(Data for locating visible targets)

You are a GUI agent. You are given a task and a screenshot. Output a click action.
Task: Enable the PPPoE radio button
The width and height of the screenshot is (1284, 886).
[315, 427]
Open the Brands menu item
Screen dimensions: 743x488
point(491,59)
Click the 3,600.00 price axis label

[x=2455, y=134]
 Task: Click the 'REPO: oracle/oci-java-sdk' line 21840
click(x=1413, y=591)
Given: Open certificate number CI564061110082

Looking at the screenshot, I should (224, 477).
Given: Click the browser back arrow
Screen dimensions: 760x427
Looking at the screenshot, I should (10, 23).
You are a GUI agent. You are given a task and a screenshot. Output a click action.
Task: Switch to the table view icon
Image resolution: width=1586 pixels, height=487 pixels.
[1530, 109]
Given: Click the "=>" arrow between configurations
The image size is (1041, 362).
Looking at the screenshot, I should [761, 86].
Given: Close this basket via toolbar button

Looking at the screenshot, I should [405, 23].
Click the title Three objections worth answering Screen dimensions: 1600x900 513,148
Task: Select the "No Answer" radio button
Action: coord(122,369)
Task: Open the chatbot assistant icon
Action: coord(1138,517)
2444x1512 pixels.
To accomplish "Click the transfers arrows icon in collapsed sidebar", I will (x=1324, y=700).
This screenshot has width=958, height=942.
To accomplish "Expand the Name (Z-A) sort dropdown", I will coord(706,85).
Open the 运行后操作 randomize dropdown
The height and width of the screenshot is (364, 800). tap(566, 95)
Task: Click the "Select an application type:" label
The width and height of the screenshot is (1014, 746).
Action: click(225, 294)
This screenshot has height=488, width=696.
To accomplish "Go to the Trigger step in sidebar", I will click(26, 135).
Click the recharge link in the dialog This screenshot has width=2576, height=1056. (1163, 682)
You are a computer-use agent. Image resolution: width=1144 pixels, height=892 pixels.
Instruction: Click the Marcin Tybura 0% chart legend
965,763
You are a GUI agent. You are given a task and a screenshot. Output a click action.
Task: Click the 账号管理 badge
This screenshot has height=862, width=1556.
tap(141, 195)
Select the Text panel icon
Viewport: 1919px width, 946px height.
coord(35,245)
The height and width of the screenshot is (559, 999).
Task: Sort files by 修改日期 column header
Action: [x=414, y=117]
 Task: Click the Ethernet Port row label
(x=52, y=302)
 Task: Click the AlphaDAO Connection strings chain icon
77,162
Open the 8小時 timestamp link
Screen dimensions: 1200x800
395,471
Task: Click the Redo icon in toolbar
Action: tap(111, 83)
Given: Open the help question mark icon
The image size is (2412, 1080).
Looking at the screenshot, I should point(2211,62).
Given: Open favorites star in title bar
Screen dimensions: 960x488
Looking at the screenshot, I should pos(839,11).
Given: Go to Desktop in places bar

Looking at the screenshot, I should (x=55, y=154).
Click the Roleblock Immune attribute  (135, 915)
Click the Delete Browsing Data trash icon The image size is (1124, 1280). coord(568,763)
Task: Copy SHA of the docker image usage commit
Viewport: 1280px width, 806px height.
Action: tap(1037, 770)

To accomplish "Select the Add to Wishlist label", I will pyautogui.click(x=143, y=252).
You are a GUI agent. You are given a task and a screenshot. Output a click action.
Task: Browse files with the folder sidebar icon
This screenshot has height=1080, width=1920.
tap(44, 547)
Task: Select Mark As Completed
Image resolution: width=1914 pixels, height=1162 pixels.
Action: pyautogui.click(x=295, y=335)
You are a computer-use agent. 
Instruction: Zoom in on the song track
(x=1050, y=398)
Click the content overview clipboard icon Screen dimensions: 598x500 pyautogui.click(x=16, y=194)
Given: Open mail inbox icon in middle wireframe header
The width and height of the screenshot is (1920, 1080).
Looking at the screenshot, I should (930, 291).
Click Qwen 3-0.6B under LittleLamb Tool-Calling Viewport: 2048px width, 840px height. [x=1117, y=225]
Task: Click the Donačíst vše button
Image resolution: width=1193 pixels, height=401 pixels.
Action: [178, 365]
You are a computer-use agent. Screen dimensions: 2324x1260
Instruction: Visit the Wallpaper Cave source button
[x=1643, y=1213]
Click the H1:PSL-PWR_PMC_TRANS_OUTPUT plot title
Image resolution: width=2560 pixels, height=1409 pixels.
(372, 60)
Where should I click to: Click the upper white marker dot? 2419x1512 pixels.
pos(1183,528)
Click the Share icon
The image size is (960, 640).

■ Job
Copy all of the material above exactly, line by line, without changing anything.

■ Solution to this task
You are a GUI agent. You are given a task and a screenshot. Output a click action.
Task: Enable the PPPoE radio button
The width and height of the screenshot is (1284, 886).
[315, 427]
Open the Brands menu item
Screen dimensions: 743x488
point(491,59)
Click the 3,600.00 price axis label

[x=2455, y=134]
 Task: Click the 'REPO: oracle/oci-java-sdk' line 21840
click(x=1413, y=591)
Given: Open certificate number CI564061110082

Looking at the screenshot, I should (224, 477).
Given: Click the browser back arrow
Screen dimensions: 760x427
Looking at the screenshot, I should (10, 23).
You are a GUI agent. You are given a task and a screenshot. Output a click action.
Task: Switch to the table view icon
Image resolution: width=1586 pixels, height=487 pixels.
[1530, 109]
Given: Click the "=>" arrow between configurations
The image size is (1041, 362).
Looking at the screenshot, I should [761, 86].
Given: Close this basket via toolbar button

Looking at the screenshot, I should [405, 23].
Click the title Three objections worth answering Screen dimensions: 1600x900 513,148
Task: Select the "No Answer" radio button
Action: coord(122,369)
Task: Open the chatbot assistant icon
Action: coord(1138,517)
2444x1512 pixels.
To accomplish "Click the transfers arrows icon in collapsed sidebar", I will (x=1324, y=700).
This screenshot has width=958, height=942.
To accomplish "Expand the Name (Z-A) sort dropdown", I will coord(706,85).
Open the 运行后操作 randomize dropdown
The height and width of the screenshot is (364, 800). tap(566, 95)
Task: Click the "Select an application type:" label
The width and height of the screenshot is (1014, 746).
Action: click(225, 294)
This screenshot has height=488, width=696.
To accomplish "Go to the Trigger step in sidebar", I will click(26, 135).
Click the recharge link in the dialog This screenshot has width=2576, height=1056. (1163, 682)
You are a computer-use agent. Image resolution: width=1144 pixels, height=892 pixels.
Instruction: Click the Marcin Tybura 0% chart legend
965,763
You are a GUI agent. You are given a task and a screenshot. Output a click action.
Task: Click the 账号管理 badge
This screenshot has height=862, width=1556.
tap(141, 195)
Select the Text panel icon
Viewport: 1919px width, 946px height.
coord(35,245)
The height and width of the screenshot is (559, 999).
Task: Sort files by 修改日期 column header
Action: [x=414, y=117]
 Task: Click the Ethernet Port row label
(x=52, y=302)
 Task: Click the AlphaDAO Connection strings chain icon
77,162
Open the 8小時 timestamp link
Screen dimensions: 1200x800
395,471
Task: Click the Redo icon in toolbar
Action: tap(111, 83)
Given: Open the help question mark icon
The image size is (2412, 1080).
Looking at the screenshot, I should point(2211,62).
Given: Open favorites star in title bar
Screen dimensions: 960x488
Looking at the screenshot, I should pos(839,11).
Given: Go to Desktop in places bar

Looking at the screenshot, I should (x=55, y=154).
Click the Roleblock Immune attribute  (135, 915)
Click the Delete Browsing Data trash icon The image size is (1124, 1280). coord(568,763)
Task: Copy SHA of the docker image usage commit
Viewport: 1280px width, 806px height.
Action: tap(1037, 770)

To accomplish "Select the Add to Wishlist label", I will pyautogui.click(x=143, y=252).
You are a GUI agent. You are given a task and a screenshot. Output a click action.
Task: Browse files with the folder sidebar icon
This screenshot has height=1080, width=1920.
tap(44, 547)
Task: Select Mark As Completed
Image resolution: width=1914 pixels, height=1162 pixels.
Action: pyautogui.click(x=295, y=335)
You are a computer-use agent. 
Instruction: Zoom in on the song track
(x=1050, y=398)
Click the content overview clipboard icon Screen dimensions: 598x500 pyautogui.click(x=16, y=194)
Given: Open mail inbox icon in middle wireframe header
The width and height of the screenshot is (1920, 1080).
Looking at the screenshot, I should (930, 291).
Click Qwen 3-0.6B under LittleLamb Tool-Calling Viewport: 2048px width, 840px height. [x=1117, y=225]
Task: Click the Donačíst vše button
Image resolution: width=1193 pixels, height=401 pixels.
Action: [178, 365]
You are a computer-use agent. Screen dimensions: 2324x1260
Instruction: Visit the Wallpaper Cave source button
[x=1643, y=1213]
Click the H1:PSL-PWR_PMC_TRANS_OUTPUT plot title
Image resolution: width=2560 pixels, height=1409 pixels.
(372, 60)
Where should I click to: Click the upper white marker dot? 2419x1512 pixels.
pos(1183,528)
Click the Share icon
The image size is (960, 640).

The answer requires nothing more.